To anyone who is interested: I did some poking around with DTrace, which 
led me to the nfsiod client code.
In src/sys/nfsclient/nfs_nfsiod.c:
         } else {
             if (bp->b_iocmd == BIO_READ)
                 (void) nfs_doio(bp->b_vp, bp, bp->b_rcred, NULL);
             else
                 (void) nfs_doio(bp->b_vp, bp, bp->b_wcred, NULL);
         }

These two calls to nfs_doio trash the return codes (which are errors 
cascading up from various other NFS write-related functions).  I'm not 
entirely familiar with the way nfsiod works, but if nfs_doio() or other 
subsequent functions are supposed to be removing the current async NFS 
operation from a queue which nfsiod handles, they are not doing so when 
they encounter an error.  They simply report the error back to the 
caller, who in this case is not even looking at the value.

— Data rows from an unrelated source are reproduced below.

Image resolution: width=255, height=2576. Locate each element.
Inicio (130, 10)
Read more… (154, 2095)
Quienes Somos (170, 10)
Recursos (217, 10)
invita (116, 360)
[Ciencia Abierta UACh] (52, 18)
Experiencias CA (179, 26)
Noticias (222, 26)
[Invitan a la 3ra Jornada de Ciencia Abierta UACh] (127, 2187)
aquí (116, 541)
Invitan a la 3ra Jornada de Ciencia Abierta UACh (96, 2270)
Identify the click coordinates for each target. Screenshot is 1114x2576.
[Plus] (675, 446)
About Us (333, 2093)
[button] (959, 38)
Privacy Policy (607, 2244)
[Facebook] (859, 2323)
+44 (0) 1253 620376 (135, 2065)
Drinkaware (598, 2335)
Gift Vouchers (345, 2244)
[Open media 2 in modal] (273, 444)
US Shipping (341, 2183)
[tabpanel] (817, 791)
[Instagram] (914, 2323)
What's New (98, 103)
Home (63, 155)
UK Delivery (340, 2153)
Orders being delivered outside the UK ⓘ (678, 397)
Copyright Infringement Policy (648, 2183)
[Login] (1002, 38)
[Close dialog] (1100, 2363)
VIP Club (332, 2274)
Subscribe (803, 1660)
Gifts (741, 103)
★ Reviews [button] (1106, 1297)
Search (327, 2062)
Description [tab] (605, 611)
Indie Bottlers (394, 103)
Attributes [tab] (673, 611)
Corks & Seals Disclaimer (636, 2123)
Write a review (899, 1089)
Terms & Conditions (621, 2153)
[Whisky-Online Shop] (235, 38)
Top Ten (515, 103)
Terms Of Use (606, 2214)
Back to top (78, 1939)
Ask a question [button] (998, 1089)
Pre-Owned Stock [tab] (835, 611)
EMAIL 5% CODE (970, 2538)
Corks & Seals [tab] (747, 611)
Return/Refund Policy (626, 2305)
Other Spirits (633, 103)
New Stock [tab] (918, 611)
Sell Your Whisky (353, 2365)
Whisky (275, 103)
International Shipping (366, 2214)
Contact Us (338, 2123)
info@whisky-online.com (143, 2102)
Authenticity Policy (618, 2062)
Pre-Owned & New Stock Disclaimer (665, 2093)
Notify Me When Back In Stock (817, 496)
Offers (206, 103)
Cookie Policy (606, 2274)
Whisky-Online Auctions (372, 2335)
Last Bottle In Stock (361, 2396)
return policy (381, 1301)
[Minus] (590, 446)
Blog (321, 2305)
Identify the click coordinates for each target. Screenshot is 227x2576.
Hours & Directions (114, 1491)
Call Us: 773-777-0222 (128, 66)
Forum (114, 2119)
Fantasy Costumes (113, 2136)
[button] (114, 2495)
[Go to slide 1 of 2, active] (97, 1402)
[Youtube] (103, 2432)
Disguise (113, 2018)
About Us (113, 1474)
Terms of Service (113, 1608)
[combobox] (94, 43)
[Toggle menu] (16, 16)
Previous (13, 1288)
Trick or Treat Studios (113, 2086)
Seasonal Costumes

I've tested this by pushing the return code into a new int, errno, and 
adding:
   if (errno) {
                     NFS_DPF(ASYNCIO,
                              ("nfssvc_iod: iod %d nfs_doio returned 
errno: %d\n",
                              myiod, errno));
    }

The result is that my problematic repeatable circumstance begins logging 
"nfssvc_iod: iod 0 nfs_doio returned errno: 5" (corresponding to 
NFSERR_INVAL?) for each repetition of the failed write.  The only things 
triggering this are my failed writes.  I can also see the nfsiod0 
process waking up each iteration.

Do we need some kind of "retry x times then abort" logic within 
nfsiod_iod(), or does this belong in the subsequent functions, such as 
nfs_doio()?  I think it's best to avoid these sorts of infinite loops 
which have the potential to take out the system or overload the network 
due to dumb decisions made by unprivileged users.